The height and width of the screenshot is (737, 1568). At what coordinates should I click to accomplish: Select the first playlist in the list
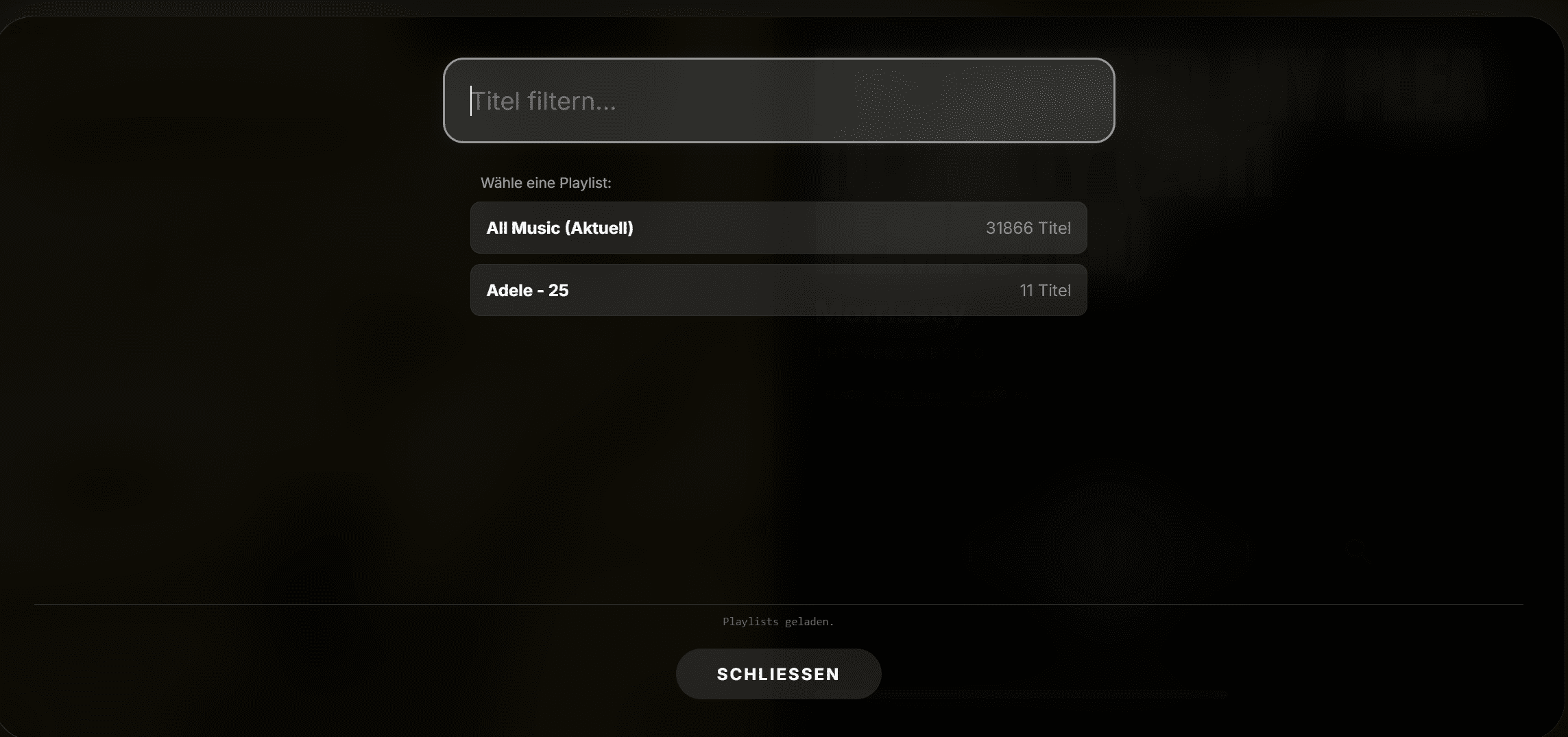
# # # #
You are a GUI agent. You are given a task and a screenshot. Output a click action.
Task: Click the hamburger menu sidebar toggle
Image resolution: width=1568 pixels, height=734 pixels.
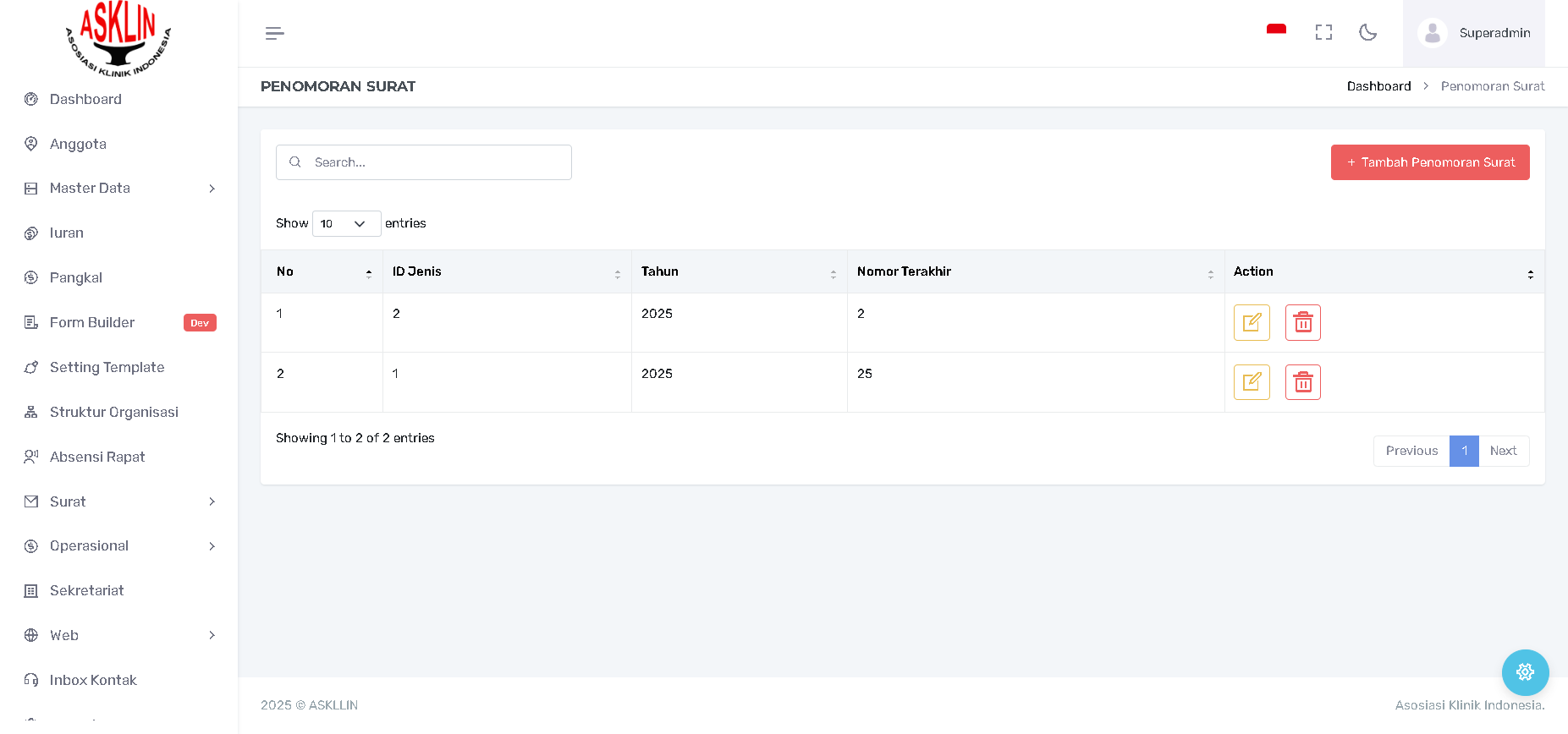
# # # #
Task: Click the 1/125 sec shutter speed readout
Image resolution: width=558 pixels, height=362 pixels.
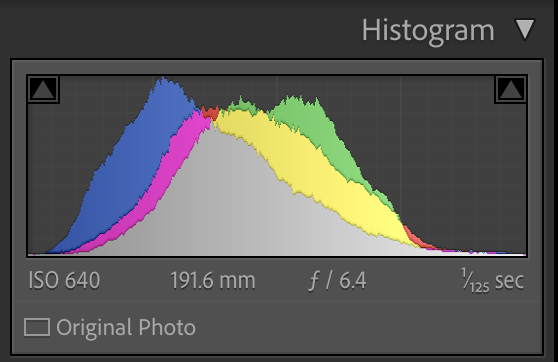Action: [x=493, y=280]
# # # #
In how many lines of the data does the word "screenshot" appear? Respond with the number and nothing more.

2